江橘白不寒而慄。
又折騰了不知道多久,江橘白扶著床欄走到地面,徐欒坐在書桌後面,人模鬼樣地捏著一支毛筆在寫字。
江橘白目不斜視走進了洗手間,關上門。
站在洗手間的鏡子前,江橘白欲蓋彌彰地把睡衣衣領扣到最上面,遮住滿布的吻痕,臉上脖子上的就沒辦法了。
希望能活到一個月後,出去後,他弄死徐欒。
江橘白鬱悶地撓了幾下頭髮,後悔自己盲目地衝來,他以為是危及生命的千鈞一髮缺他不可,結果是被關禁閉的惡鬼正好缺一個玩具。
他方便後,拎上褲子,開門時又往鏡子裡看了一眼。
這一看,冷酷淡漠的表情便出現了一絲凝固,凝固後便是龜裂。
他屁股什麼時候這麼翹了?
第89章 受傷
一個月艱難地過去一半後,江橘白很不爽,徐欒也很不爽。
前者不爽是因為關在這件屋子裡被幹得很慘很暗無天日,後者並沒有將不爽寫在臉上,更加沒有訴諸於口,這是江橘白自己感受到的。
徐欒不僅要以身供養他,還要扛住陣法對他的傷害。
江橘白經常半夜醒來,就撞上徐欒那一雙霧蒙蒙的眼睛,實際上,還不如以前直勾勾猶如黑洞。
蒙上一層霧的感覺,危險極了。
最後兩天,徐欒在房間裡消失了。
江橘白醒來時不知是幾點,他扒在窗戶上朝外面張望,仍是看不清。
「徐欒?」
屋子裡悄然無聲,安靜得讓江橘白能聽清自己的呼吸聲,每一聲。
江橘白在屋子裡找了一圈,沒找到。
但是卻在書桌上看見了一封信,墨跡幹了很久,紙頁下方輕輕翻動。
江橘白拿開上方的鎮紙,打開燈,低頭一行一行地看起來。
「小白,我有點不舒服,為免傷害你,我先將自己拆開了。
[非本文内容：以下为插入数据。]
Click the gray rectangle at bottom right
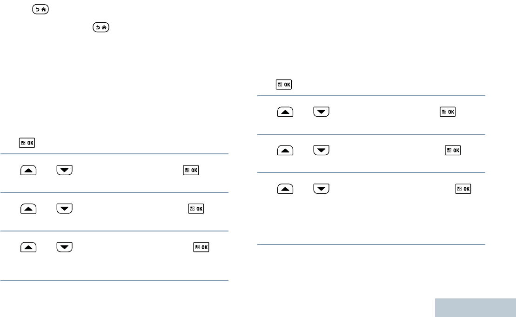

」
「如果你聽見房間裡有什麼奇怪的聲音,不用去管,你可以睡覺、看書,如果你願意的話,你也可以自慰。」
「如果有奇怪的東西攻擊你,你可以用任何方式回擊。」
「只有最後兩天了,我要讓他們所有人都付出代價。」
「我要永遠和你在一起,小白。」
「你甩不掉我的,我是你的鄰居,是你的夥伴,你的丈夫,你的棺槨與墳墓。」
這封信像臨死之人的絕筆,紙上源源不斷地向江橘白的身體輸送冰涼,江橘白察覺到極重的怨氣和不甘。
想也不想,江橘白把信揉進抽屜里。